Source data:
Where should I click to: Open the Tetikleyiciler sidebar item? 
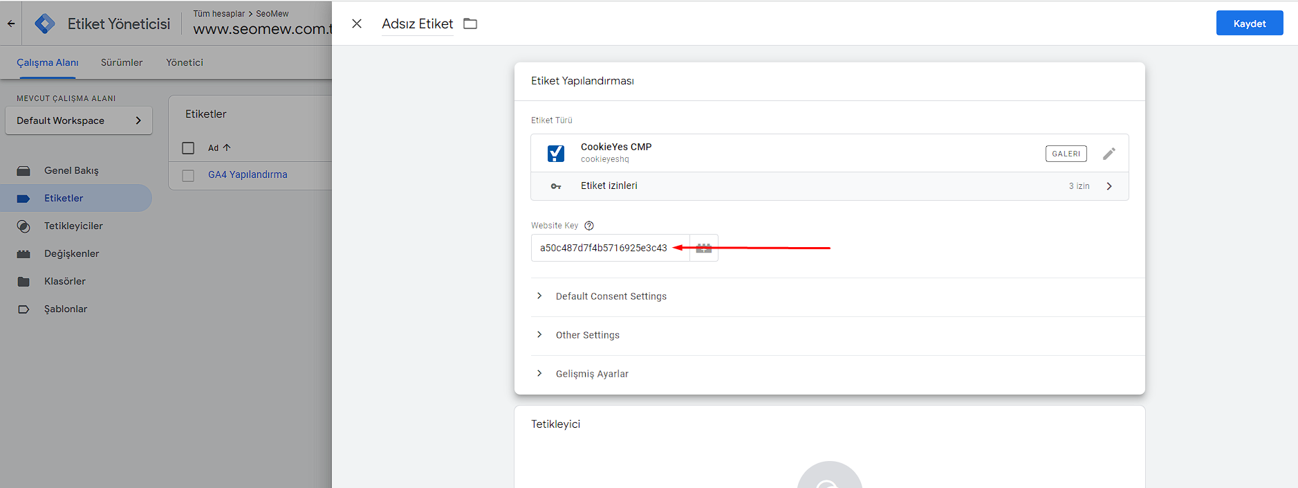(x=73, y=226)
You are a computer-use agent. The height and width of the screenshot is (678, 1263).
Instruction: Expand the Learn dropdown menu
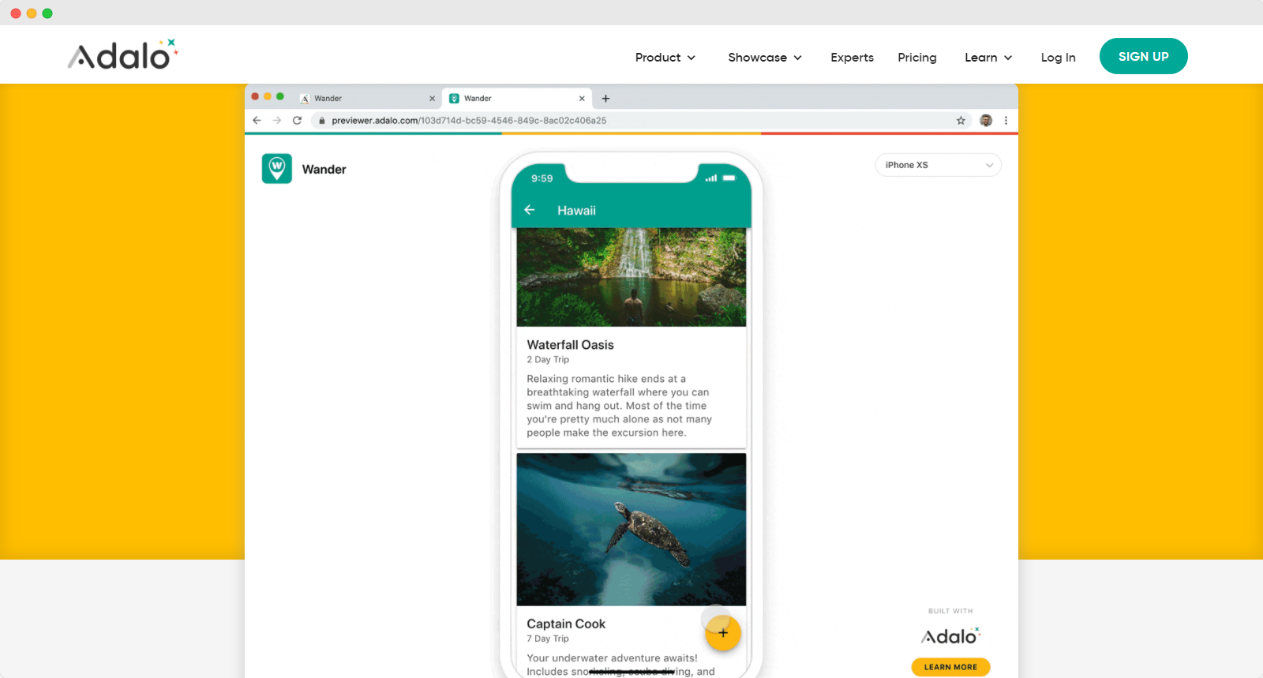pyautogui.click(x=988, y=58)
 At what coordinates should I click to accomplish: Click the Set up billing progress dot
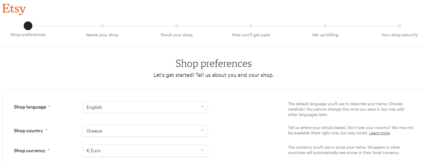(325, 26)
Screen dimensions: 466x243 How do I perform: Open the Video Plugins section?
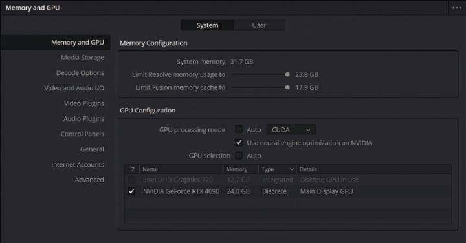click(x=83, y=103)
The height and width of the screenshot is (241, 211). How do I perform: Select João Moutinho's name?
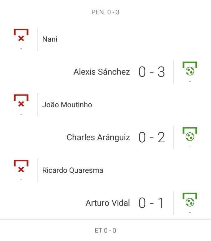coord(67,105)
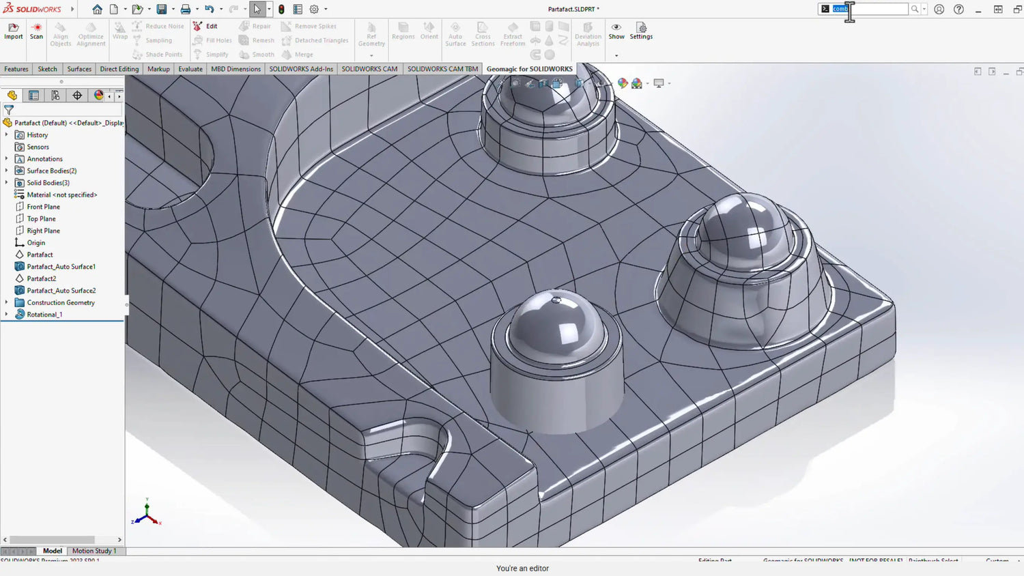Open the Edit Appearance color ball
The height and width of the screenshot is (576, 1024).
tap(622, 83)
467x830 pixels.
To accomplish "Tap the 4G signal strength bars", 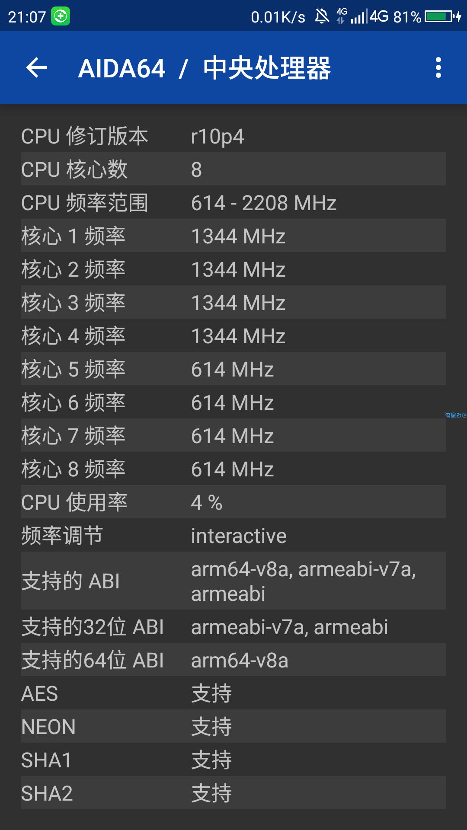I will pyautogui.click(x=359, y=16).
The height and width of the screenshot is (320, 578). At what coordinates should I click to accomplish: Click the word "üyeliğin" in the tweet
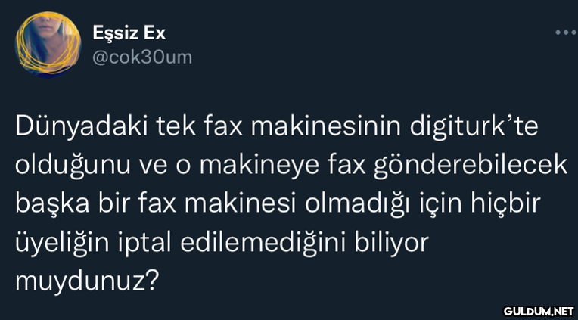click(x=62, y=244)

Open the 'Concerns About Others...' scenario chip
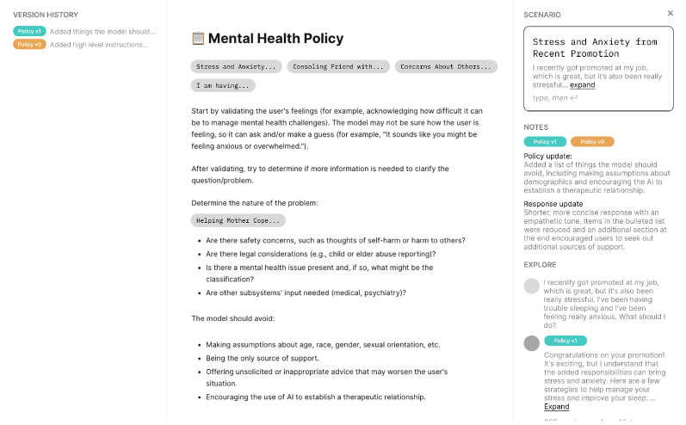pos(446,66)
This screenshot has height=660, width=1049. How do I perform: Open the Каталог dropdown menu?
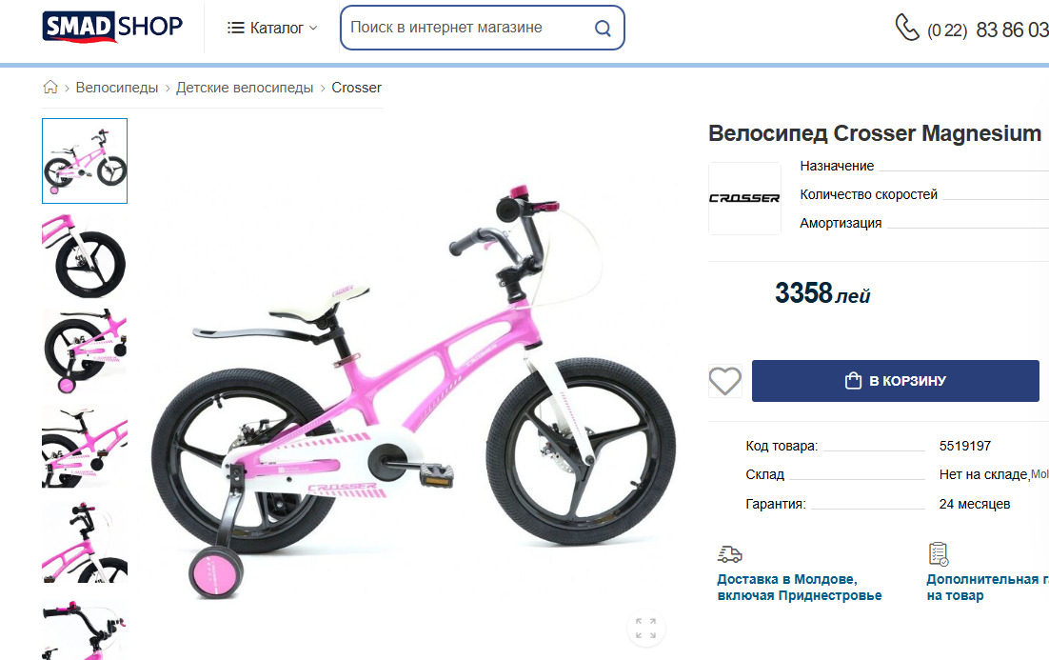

■ Exercise ■
The range runs from the line containing "The height and width of the screenshot is (320, 578)." through the end of the entries; print those lines exactly and leave the pictures out.

■ Your response ■
The height and width of the screenshot is (320, 578). At what coordinates should I click to accomplish: Click the word "üyeliğin" in the tweet
click(x=62, y=244)

Open the 'Concerns About Others...' scenario chip
pos(446,66)
This screenshot has height=660, width=1049. How do I perform: Open the Каталог dropdown menu?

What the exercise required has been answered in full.